'''

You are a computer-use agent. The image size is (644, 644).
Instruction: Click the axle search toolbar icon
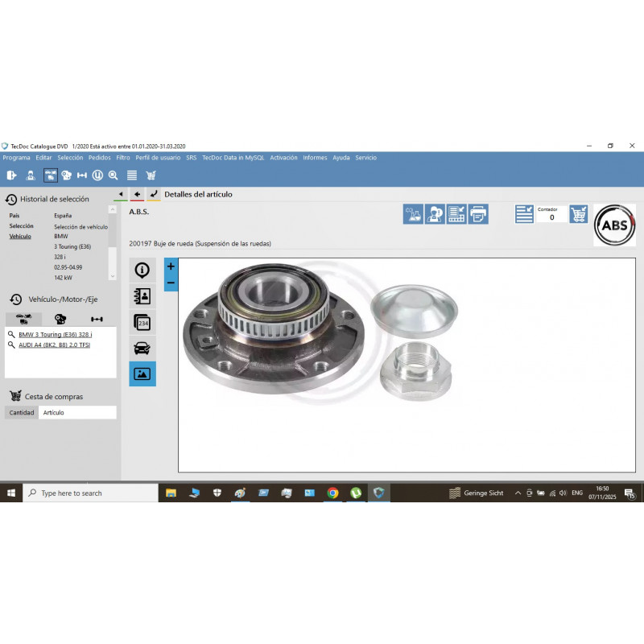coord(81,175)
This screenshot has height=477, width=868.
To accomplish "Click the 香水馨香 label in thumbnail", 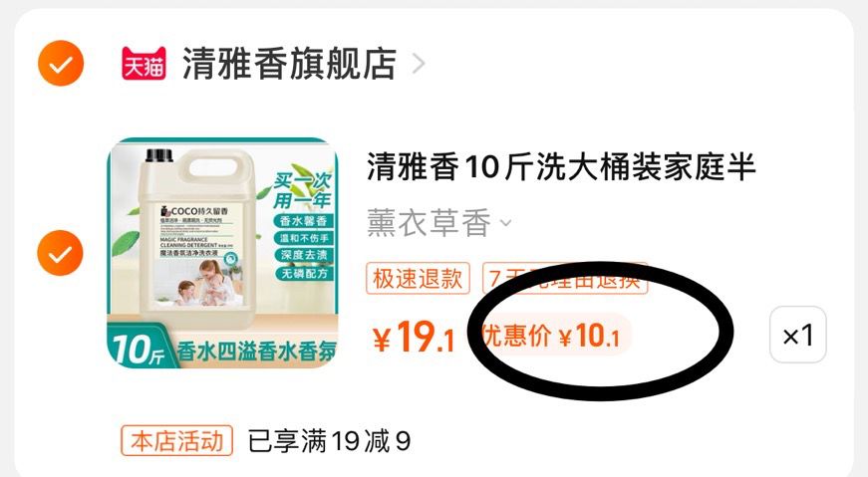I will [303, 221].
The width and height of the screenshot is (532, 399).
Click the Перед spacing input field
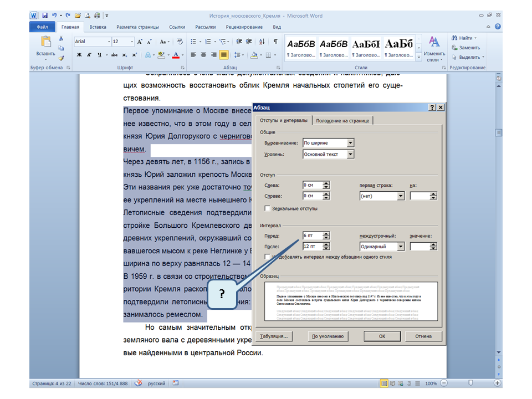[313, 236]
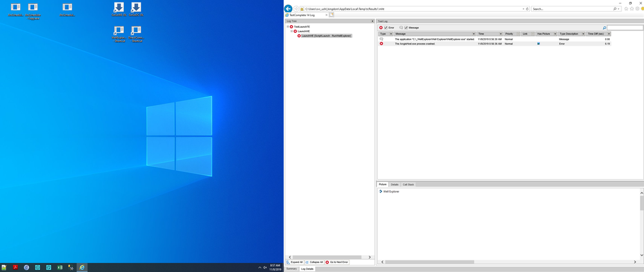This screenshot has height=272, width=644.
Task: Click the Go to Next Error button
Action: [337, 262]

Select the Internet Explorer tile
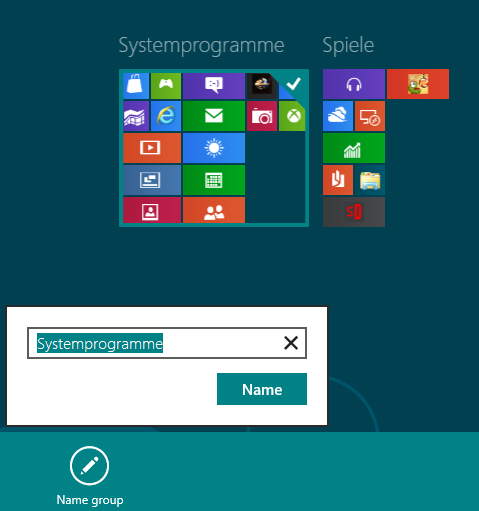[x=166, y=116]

'''
'''

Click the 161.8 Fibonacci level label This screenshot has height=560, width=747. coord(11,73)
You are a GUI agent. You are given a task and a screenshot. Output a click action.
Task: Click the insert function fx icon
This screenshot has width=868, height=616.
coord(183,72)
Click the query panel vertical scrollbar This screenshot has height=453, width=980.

'''

**Problem requirements**
Return exactly the lines above from the line that has "Click the 161.8" through the line that has "Click the query", inclusive, and nothing else.

**Task response**
Click the 161.8 Fibonacci level label This screenshot has height=560, width=747. coord(11,73)
You are a GUI agent. You are given a task and a screenshot. Output a click action.
Task: Click the insert function fx icon
This screenshot has width=868, height=616.
coord(183,72)
Click the query panel vertical scrollbar This screenshot has height=453, width=980.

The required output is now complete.